Occurrence of co-existing bla VIM-2 and bla NDM-1 in clinical isolates of Pseudomonas aeruginosa from India
(BioMed Central Ltd., 2016) Deepjyoti Paul; Debadatta Dhar; Anand Prakash Maurya; Shweta Mishra; Gauri Dutt Sharma; Atanu Chakravarty; Amitabha Bhattacharjee
Background: bla VIM-2 harboring Pseudomonas aeruginosa has been reported worldwide and considered as the most prevalent metallo-β-lactamase after NDM which are found horizontally transferable and mostly associated with integron gene cassettes. The present study investigates the genetic background, transmission dynamics as well as stability of bla VIM-2 in clinical isolates of P. aeruginosa harbor bla NDM-1 as well which were collected from October 2012 to September 2013. Methods: Two P. aeruginosa strains harboring bla VIM-2 along with bla NDM-1 were isolated from Silchar Medical College and Hospital, India. Genetic environment of these resistance determinants was determined and transferability was checked by transformation and conjugation assay which was further confirmed by Southern hybridization. Replicon typing was performed to determine the incompatibility group of the resistant plasmid and their stability was checked by serial passage method. Antimicrobial susceptibility pattern of the isolates was determined and their clonal relatedness was checked by pulsed field gel electrophoresis. Results: bla VIM-2 was found to be horizontally transferable through an Inc F type plasmid of approximately 30 kb in size. bla VIM-2 was found to be associated with integron gene cassette and was flanked by two different types of cassette arrays. Both the isolates were co-harboring bla NDM-1 which was carried within Inc N type of plasmid with an approximate 24 kb in size and associated with ISAba125 in their upstream region.
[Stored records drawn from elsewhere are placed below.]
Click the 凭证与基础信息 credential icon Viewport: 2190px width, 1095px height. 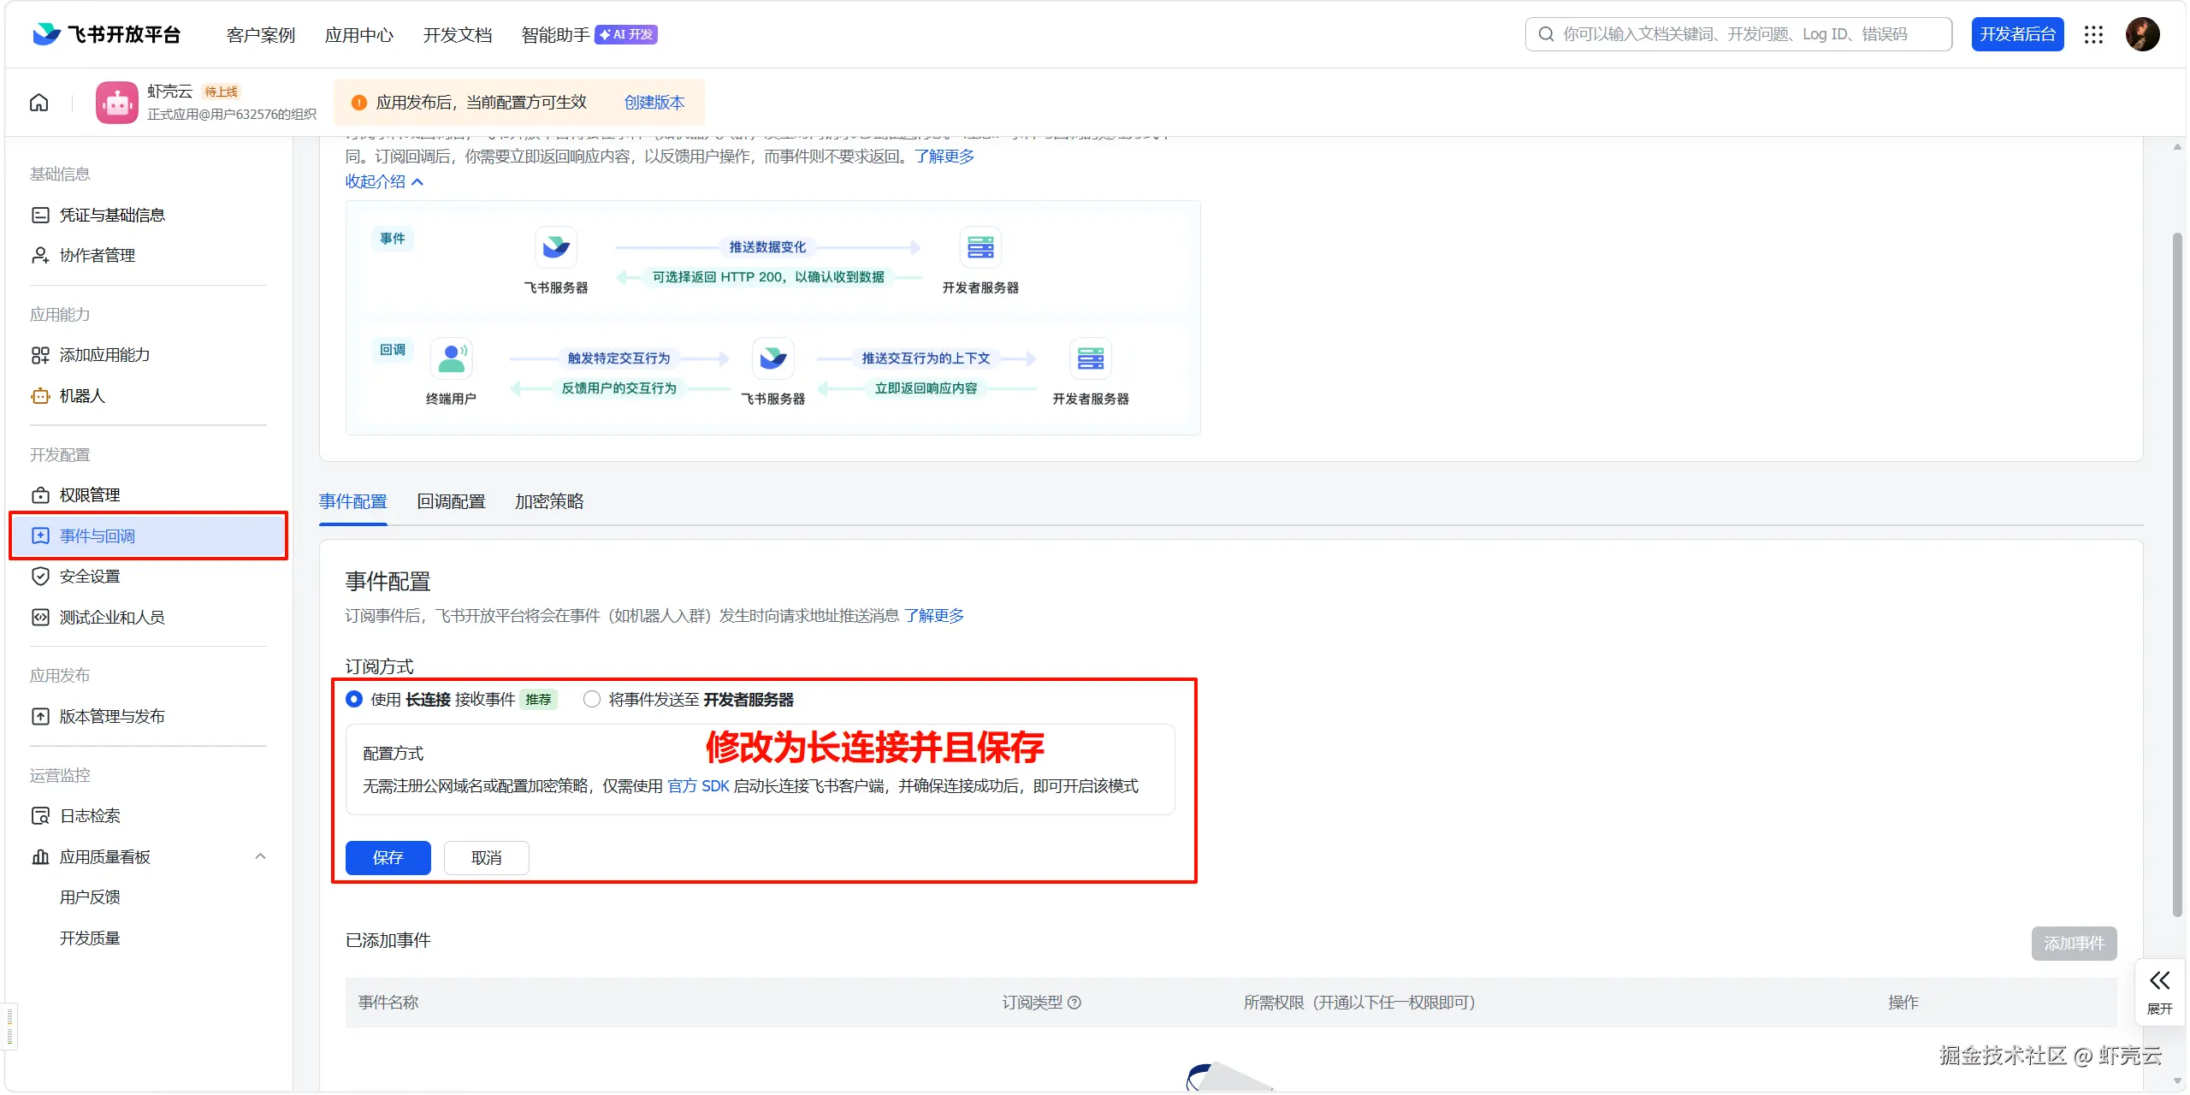[40, 214]
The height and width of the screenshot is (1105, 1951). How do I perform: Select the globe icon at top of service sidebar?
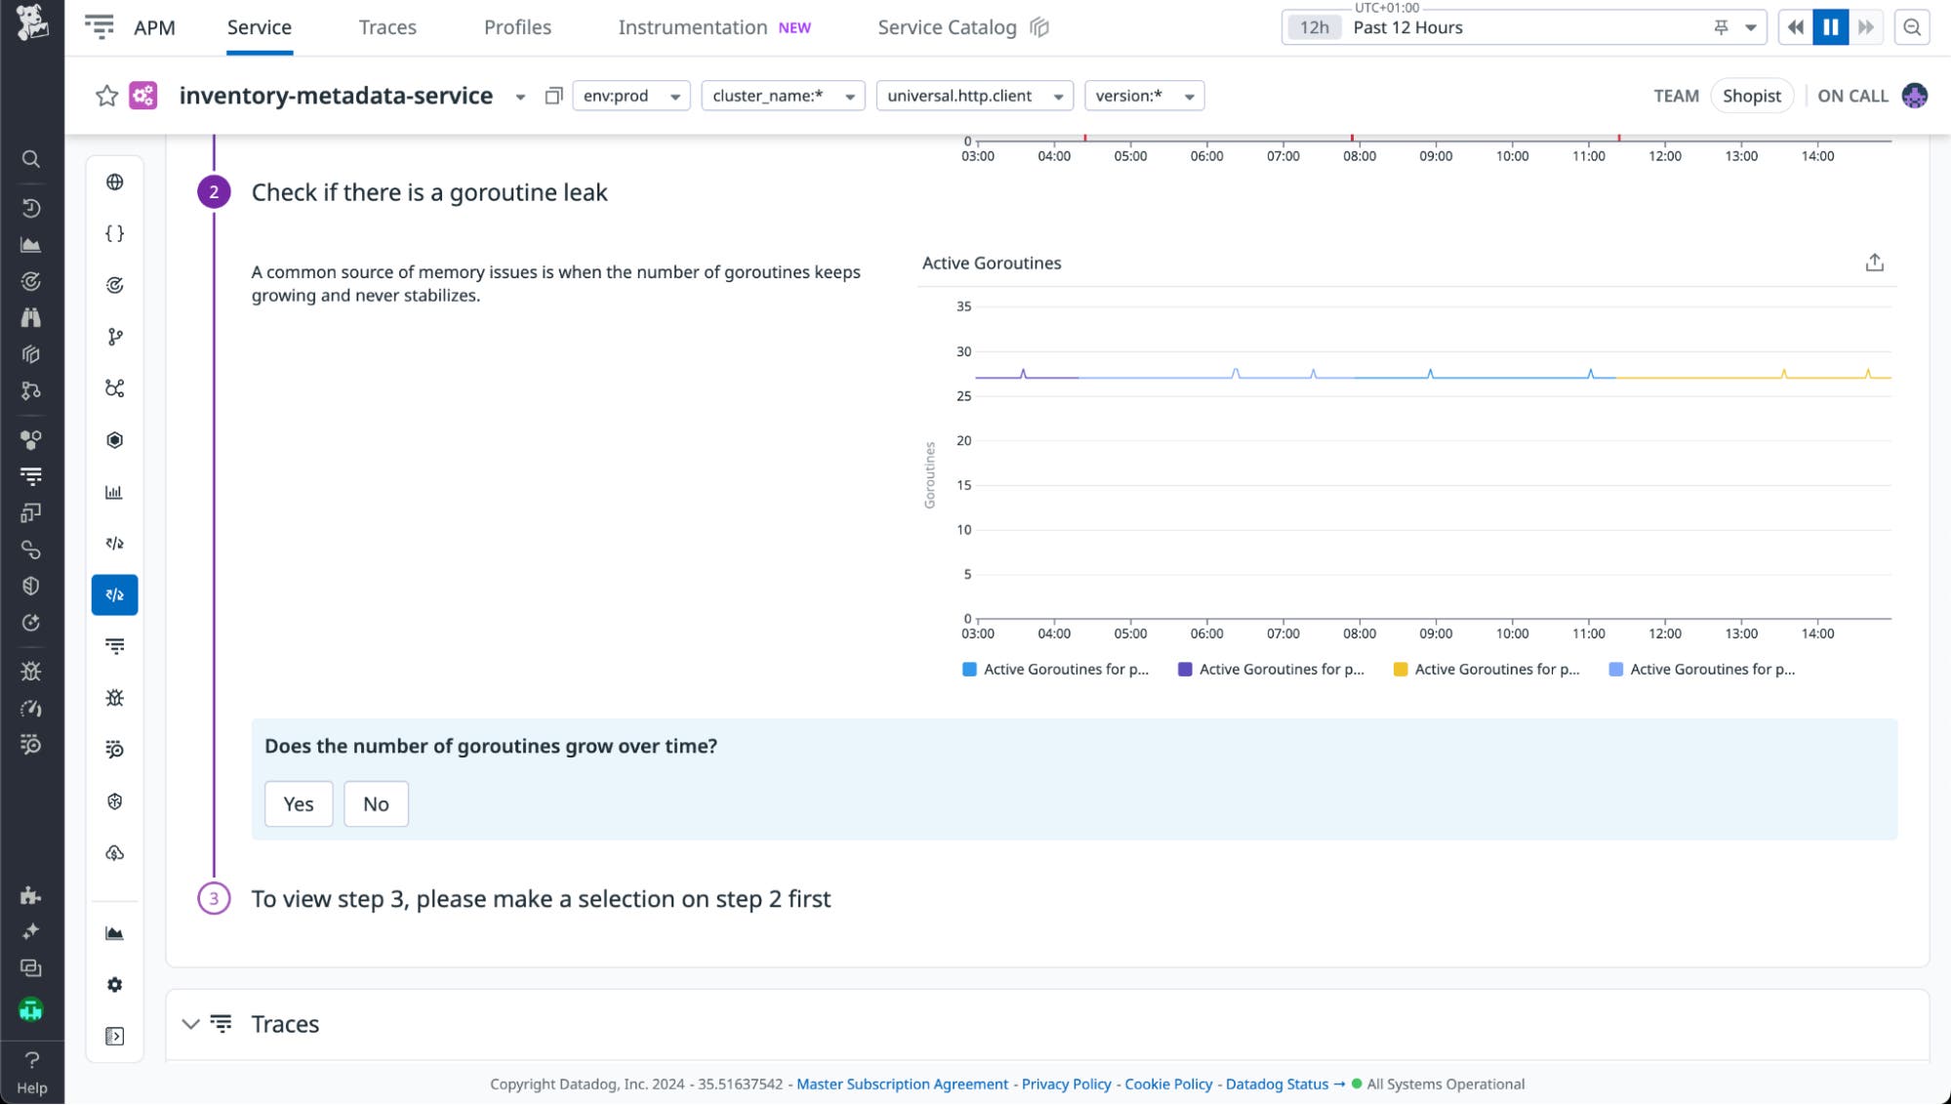pyautogui.click(x=114, y=182)
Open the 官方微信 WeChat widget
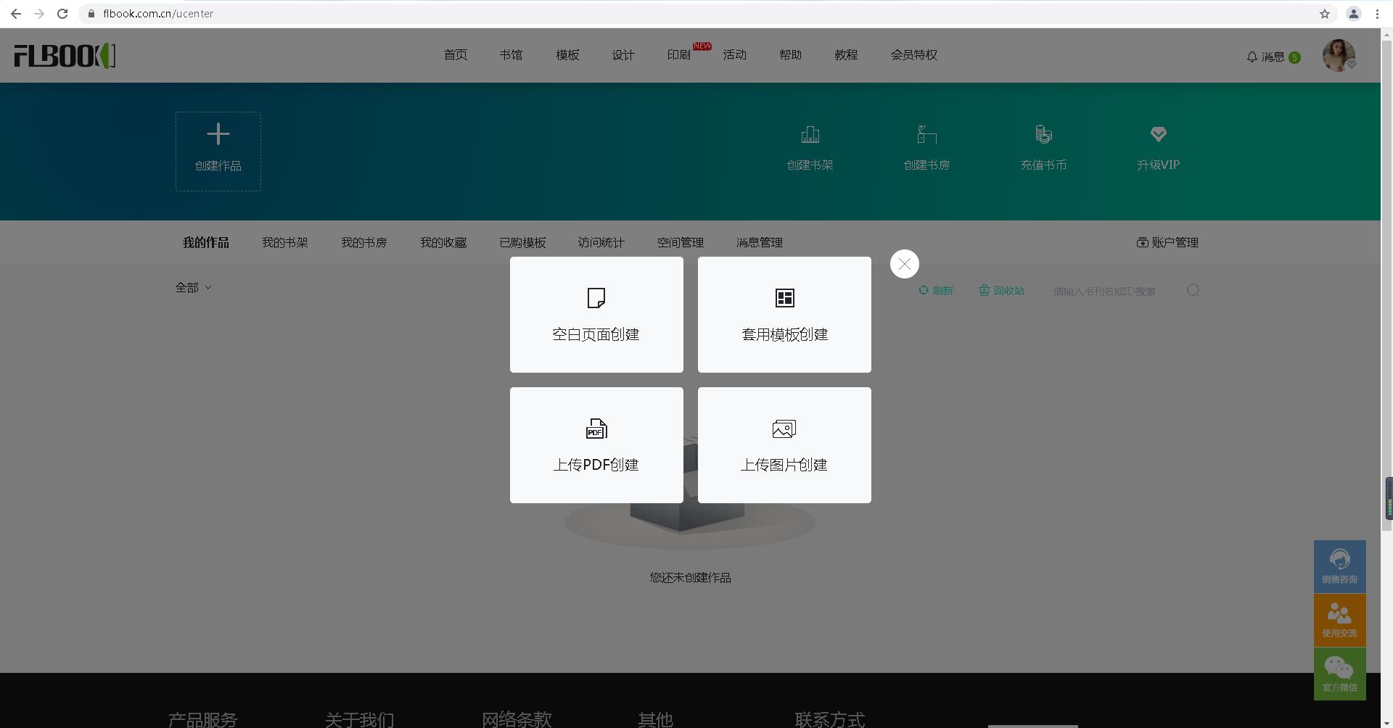1393x728 pixels. [1339, 673]
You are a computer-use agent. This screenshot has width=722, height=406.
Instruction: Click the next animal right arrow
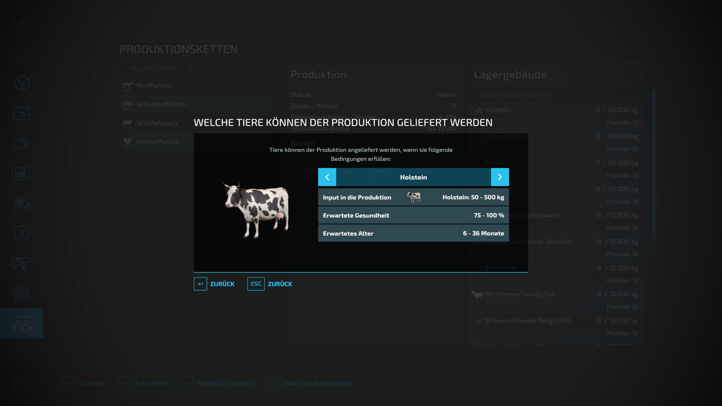point(500,177)
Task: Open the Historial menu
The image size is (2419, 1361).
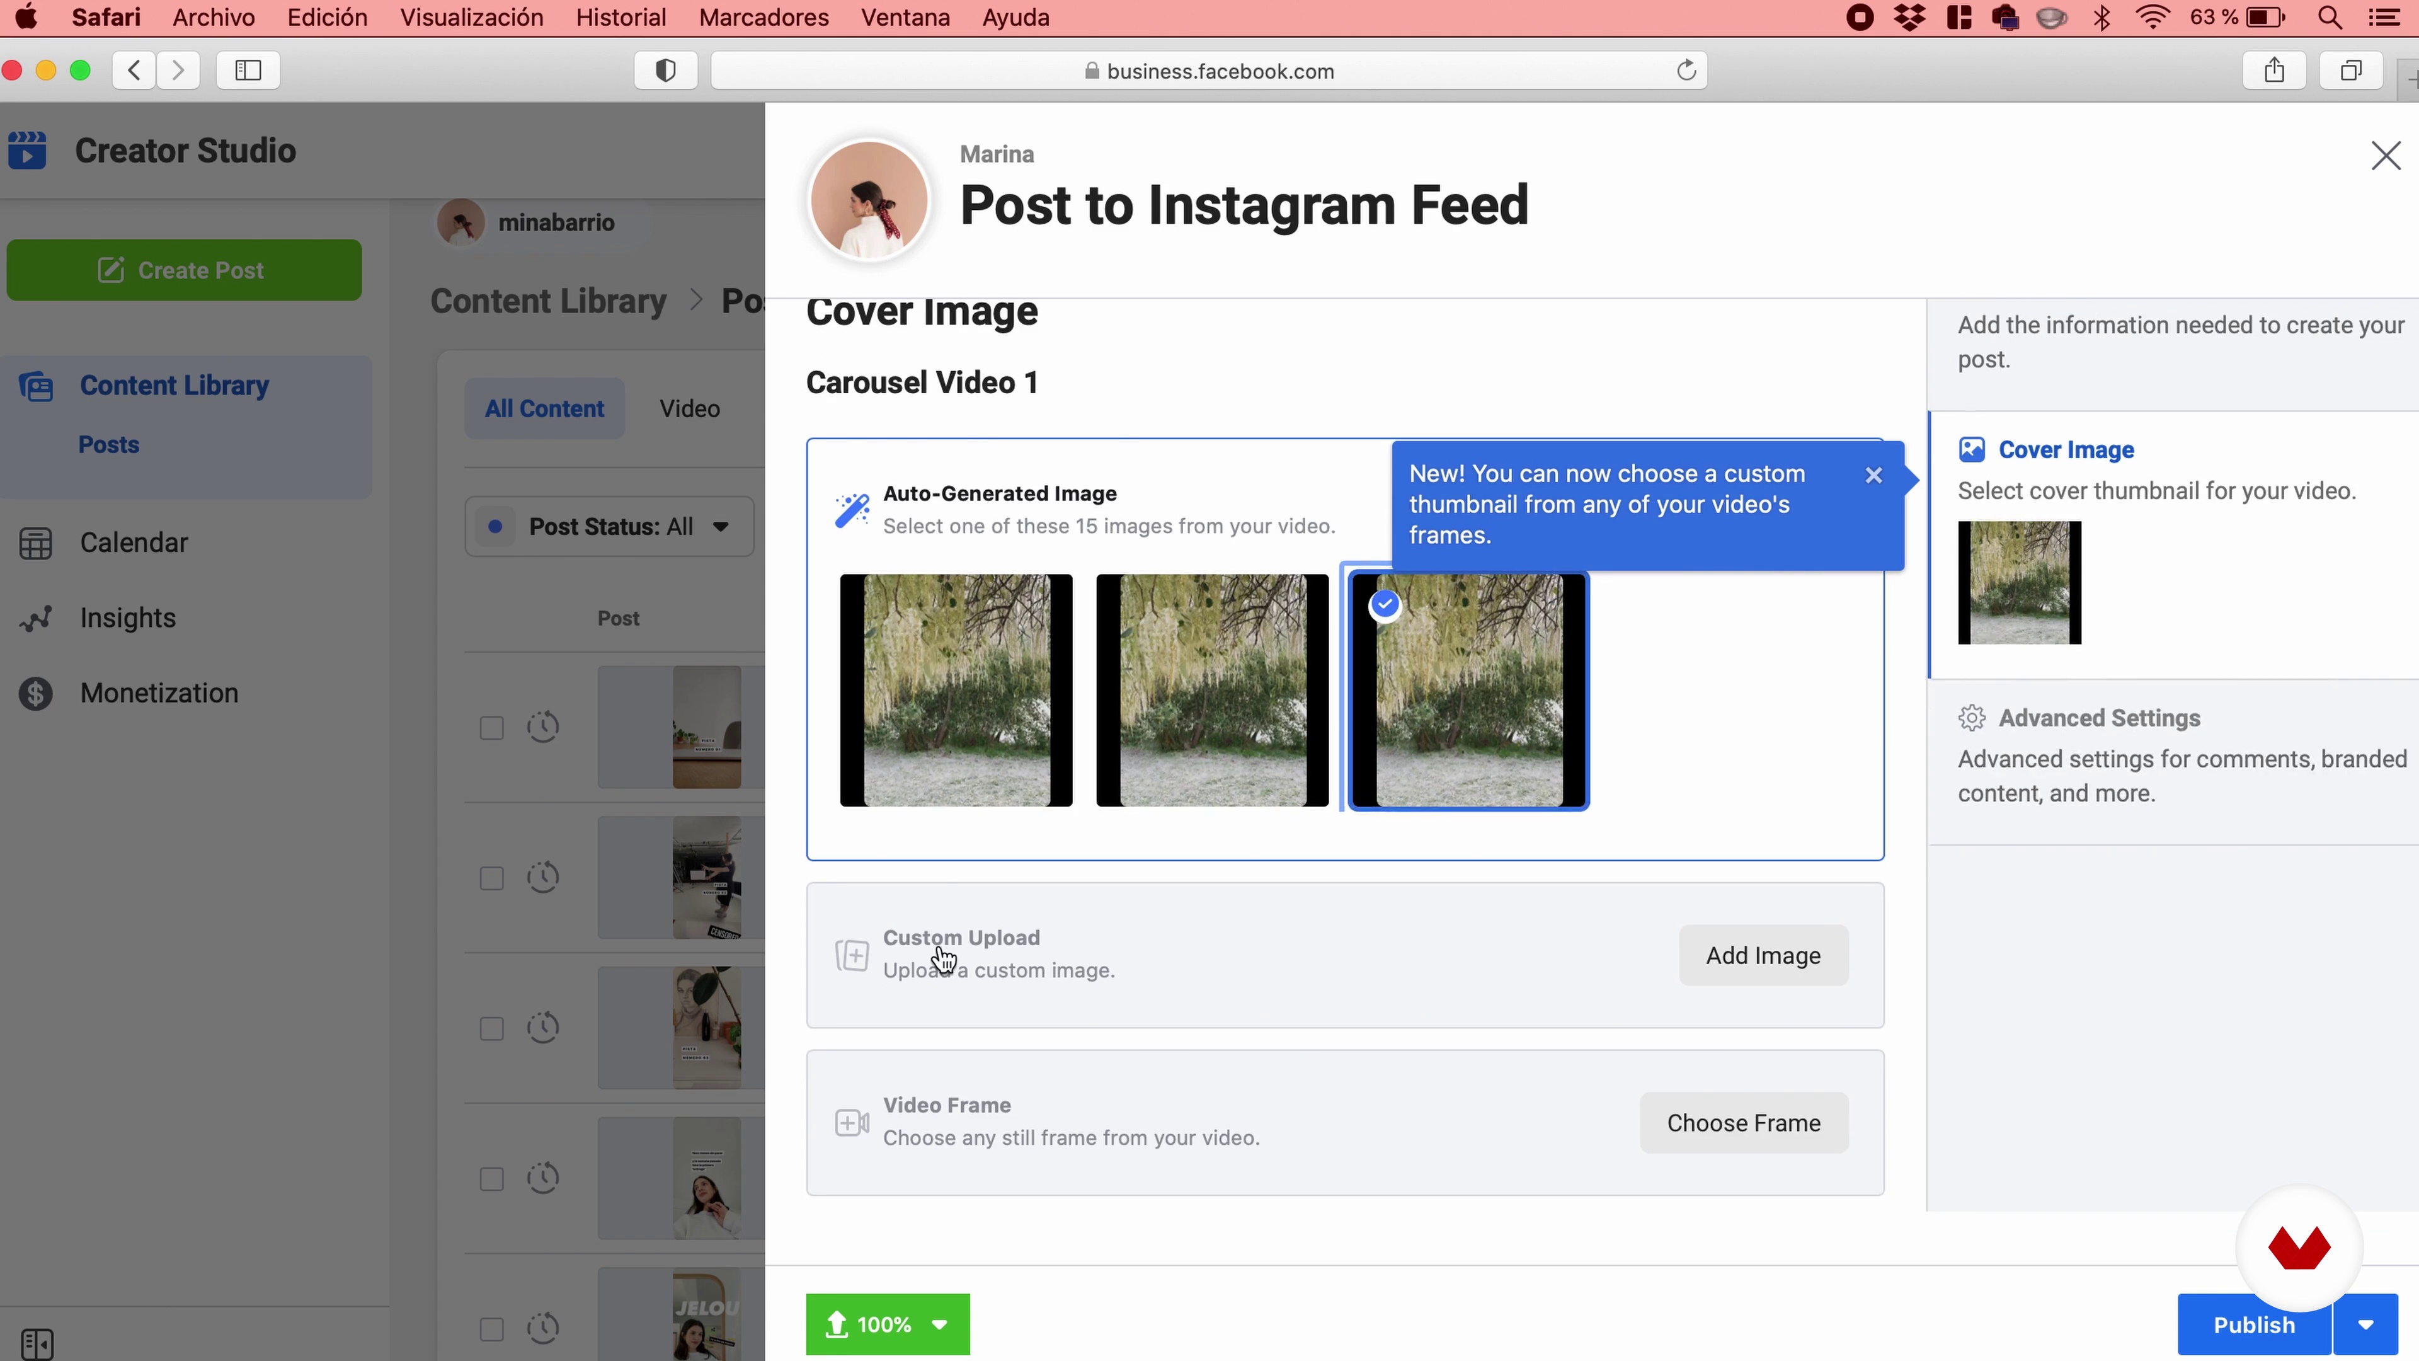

Reduced susceptibility rate as well as high MIC range was observed in case of wild strains and transformants carrying bla VIM-2 and bla NDM-1. Conclusions: The detection of this co-existence of multiple carbapenem resistance genes in this part of world is worrisome and further investigation is required in order to trace the source and to initiate proper treatment option. © 2016 The Author(s).